Et c’est un peu le problème récurrent avec ce début de saison. C’est bon mais il faudrait que cela soit un peu mieux relié à l’ensemble. Du point de vue de Cassidy, il y a des trucs assez funs que Preacher exploite, ne serait-ce que l’histoire de l’acteur qui joue « Dieu » et de ces histoires mettant en scène Frankie Muniz (Malcolm). Il y a un côté meta qui colle parfaitement avec l’esprit funk y de la série. Même quand Preacher fait du name dropping en citant Game of Thrones ça fonctionne. Ce n’est pas un mauvais épisode et il y a des trucs qui seront importants pour la suite de l’histoire, mais pour le moment Preacher ne semble pas suffisamment aller de l’avant. Mais « Dallas » est un choix judicieux. Jesse Custer veut être quelqu’un de bien, ce qui est bien (dans le bon). « Dallas » utilise un peu mieux les forces de la série que le précédent, et la plupart de l’épisode est dédié au fait que l’on aime bien les personnages horribles les uns envers les autres. La moitié de l’épisode est dédié au flashback qui donne à cet épisode son nom, permettant de suivre les aventures de Jesse et Tulip ensemble après que Carlos les ait trahi. Mais encore une fois, Preacher parvient à installer des tas de trucs pour la suite, ce qui dans un sens est une très bonne nouvelle. L’un des trucs avec Preacher c’est que la quête de Jesse est plus ou moins motivée par lui même.

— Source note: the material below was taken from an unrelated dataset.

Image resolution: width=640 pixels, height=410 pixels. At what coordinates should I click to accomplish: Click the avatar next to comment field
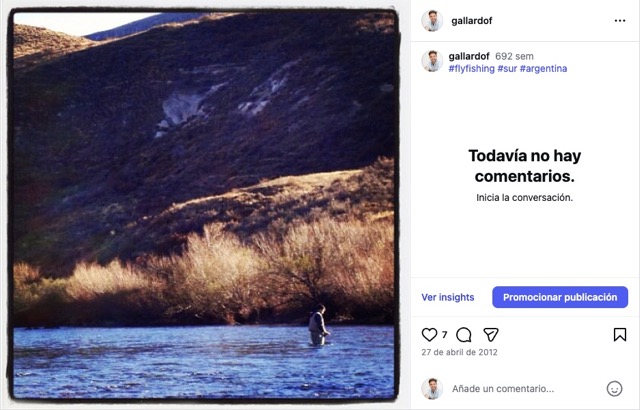(x=432, y=389)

Son envie de trouver Dieu n’a rien à voir avec le danger immédiat ou un besoin réel, c’est une motivation personnelle. Du coup, les autres personnages sont un peu pivot pour cette histoire. Finalement, avec ces deux épisodes Preacher continue de proposer des trucs différents et plutôt intelligents dans son ensemble. Il y a des tas d’intrigues secondaires qui vont devoir prendre forme rapidement afin de s’inclure à l’ensemble. Ce serait dommage de tout éparpiller pour ne rien créer de global derrière.

Note : 7/10 et 10/10. En bref, Preacher se construit petit à petit une saison aux petits oignons.